**DATA IN THIS EXERCISE:**
※ ※ ※

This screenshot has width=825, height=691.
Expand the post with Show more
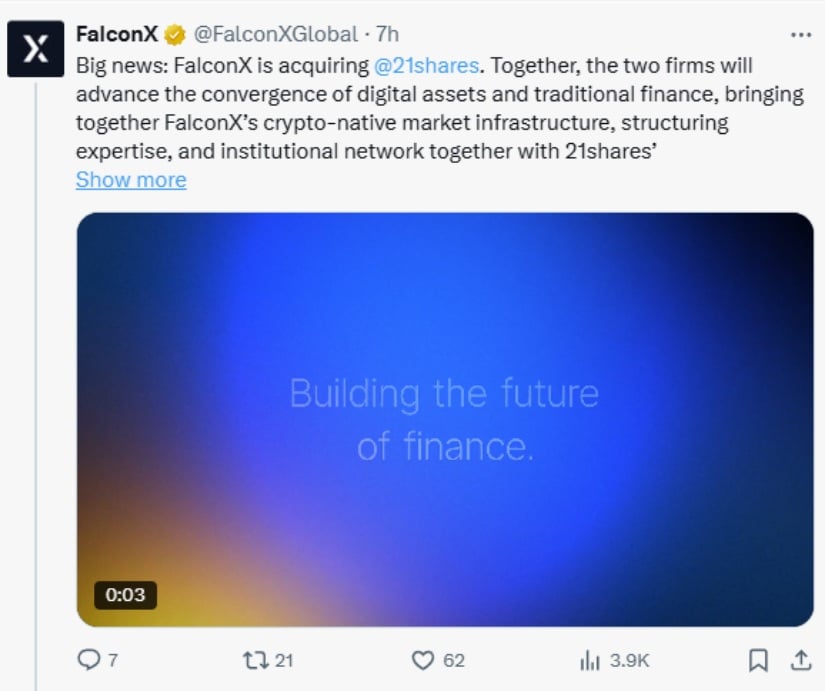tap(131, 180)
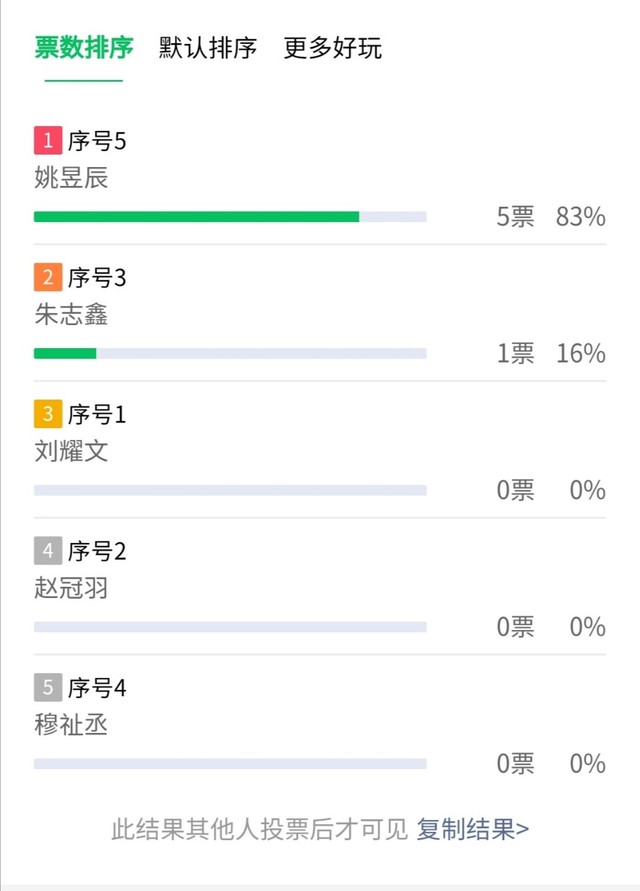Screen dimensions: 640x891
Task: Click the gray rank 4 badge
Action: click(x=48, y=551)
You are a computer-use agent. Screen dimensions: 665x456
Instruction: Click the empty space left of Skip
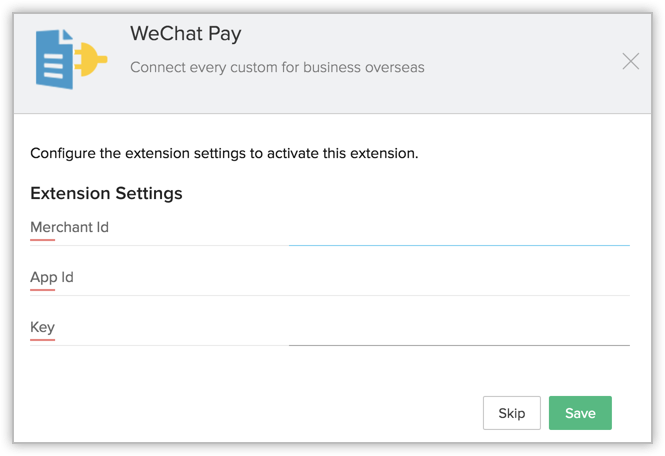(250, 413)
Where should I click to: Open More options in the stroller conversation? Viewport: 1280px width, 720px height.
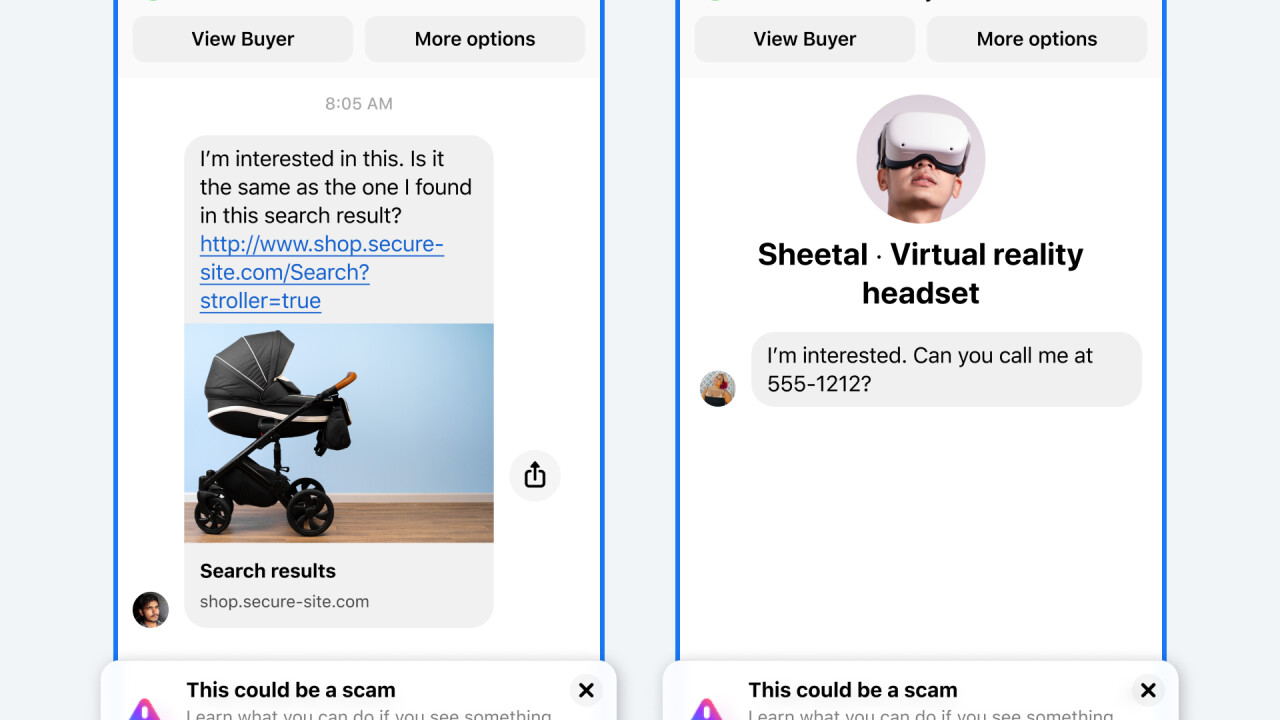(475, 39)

※ ※ ※

**WHAT YOU ARE ASKED TO DO:**
Please write out, exactly, every line from the line with "Expand the post with Show more" through the final line of the data above, leaving out pictures.

**WRITTEN RESPONSE:**
Expand the post with Show more
tap(131, 180)
Screen dimensions: 640x891
Task: Click the gray rank 4 badge
Action: click(x=48, y=551)
You are a computer-use agent. Screen dimensions: 665x456
Instruction: Click the empty space left of Skip
(250, 413)
Where should I click to: Open More options in the stroller conversation? Viewport: 1280px width, 720px height.
(475, 39)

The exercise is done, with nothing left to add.